▶ **The exercise**
Convert every line of the records below into a Markdown table with the columns "Row" and "Line", numbering the rows and skipping blank lines. Leave the pictures out.

▶ **Records shown**
★ ★ ★ ★ ★ ★ ★

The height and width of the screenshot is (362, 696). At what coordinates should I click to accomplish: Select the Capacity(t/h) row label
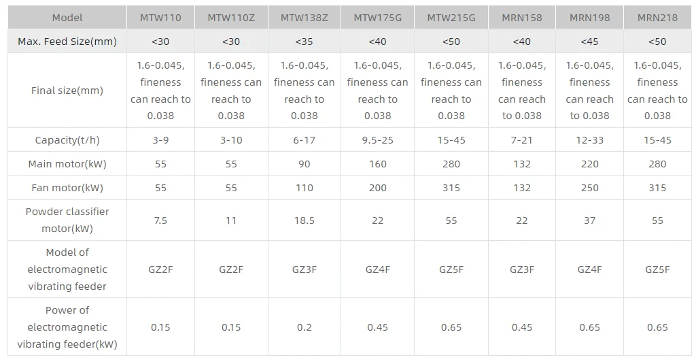[x=67, y=140]
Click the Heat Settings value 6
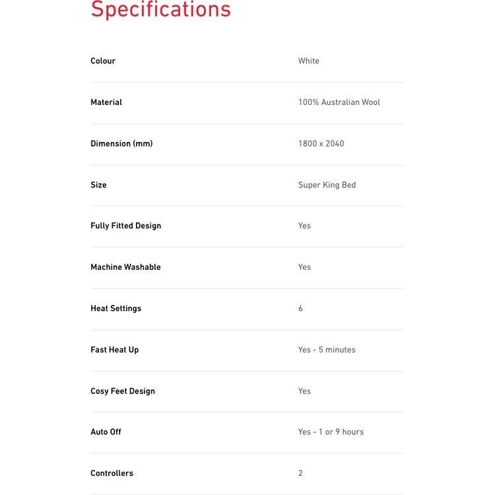Image resolution: width=495 pixels, height=495 pixels. 300,308
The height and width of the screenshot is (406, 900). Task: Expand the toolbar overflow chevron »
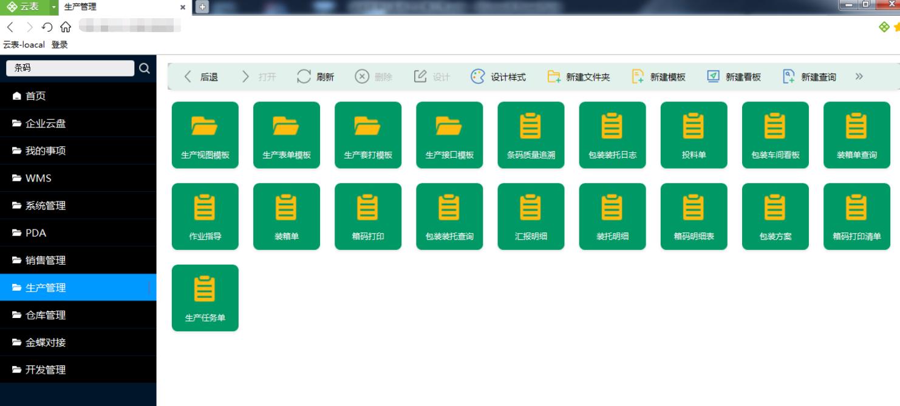[x=859, y=76]
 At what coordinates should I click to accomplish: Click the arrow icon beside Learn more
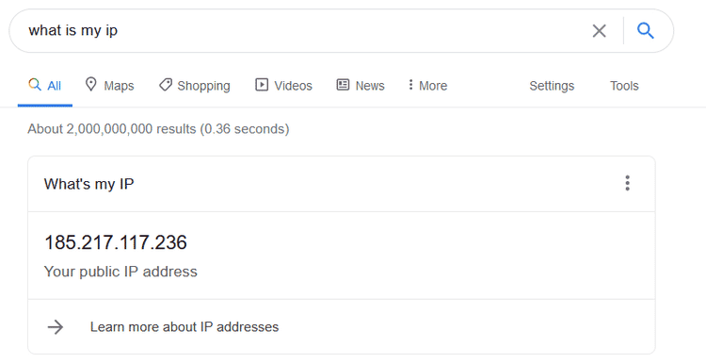[x=56, y=327]
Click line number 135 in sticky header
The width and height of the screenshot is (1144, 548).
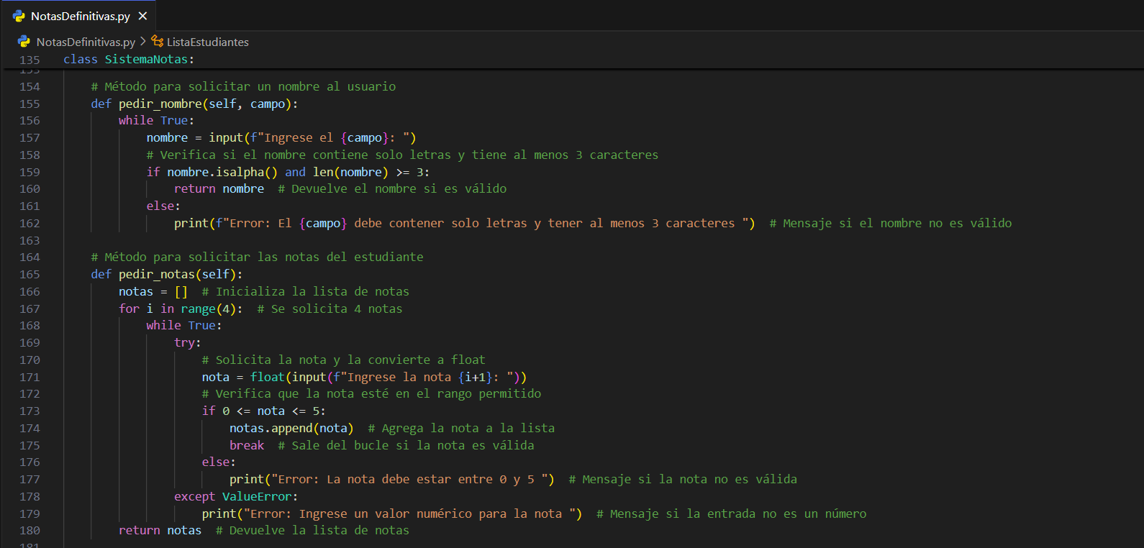[x=29, y=60]
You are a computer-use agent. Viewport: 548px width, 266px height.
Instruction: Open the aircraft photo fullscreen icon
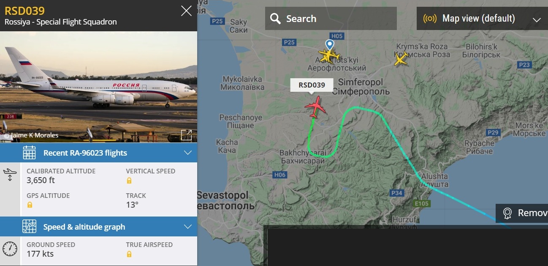coord(186,135)
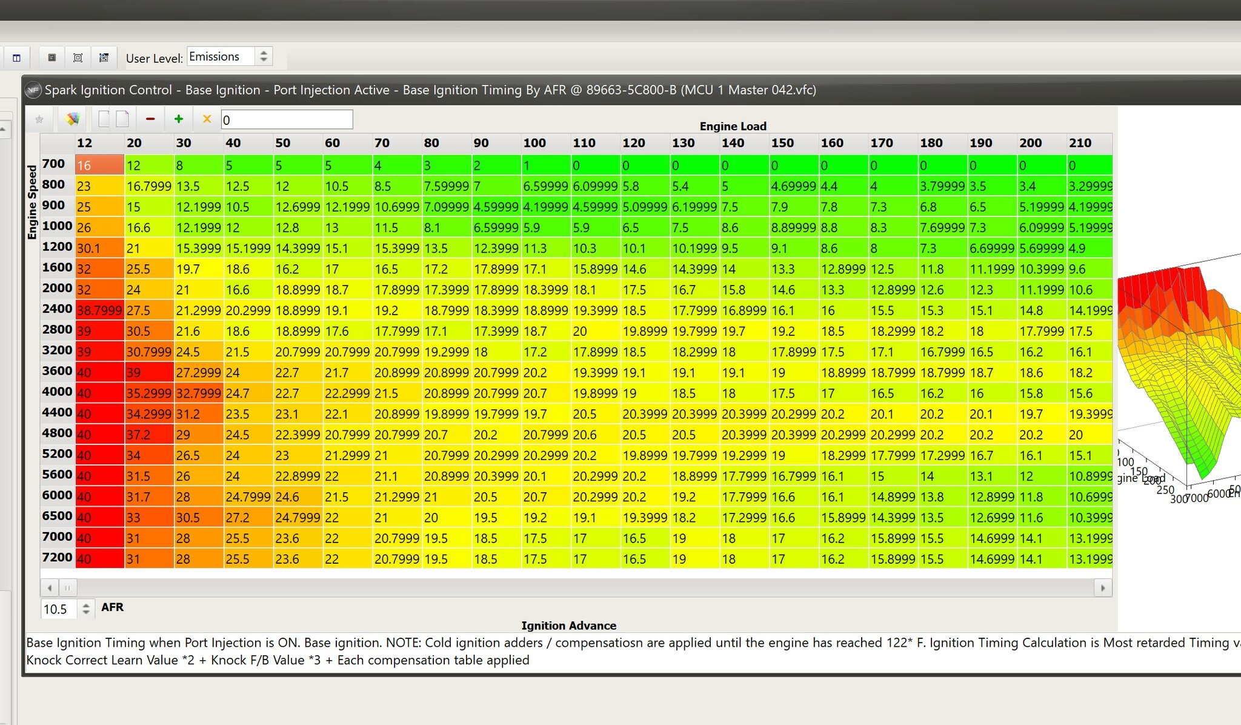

★ ★ ★ ★ ★ ★ ★

▶ **Task response**
| Row | Line |
|---|---|
| 1 | The height and width of the screenshot is (362, 696). At what coordinates should I click to accomplish: Select the Capacity(t/h) row label |
| 2 | [x=67, y=140] |
| 3 | Click the Heat Settings value 6 |
| 4 | Image resolution: width=495 pixels, height=495 pixels. 300,308 |
| 5 | The height and width of the screenshot is (406, 900). Task: Expand the toolbar overflow chevron » |
| 6 | [x=859, y=76] |
| 7 |  At what coordinates should I click to accomplish: Click the arrow icon beside Learn more |
| 8 | [x=56, y=327] |
| 9 | Click line number 135 in sticky header |
| 10 | The width and height of the screenshot is (1144, 548). |
| 11 | [x=29, y=60] |
| 12 | You are a computer-use agent. Viewport: 548px width, 266px height. |
| 13 | Instruction: Open the aircraft photo fullscreen icon |
| 14 | coord(186,135) |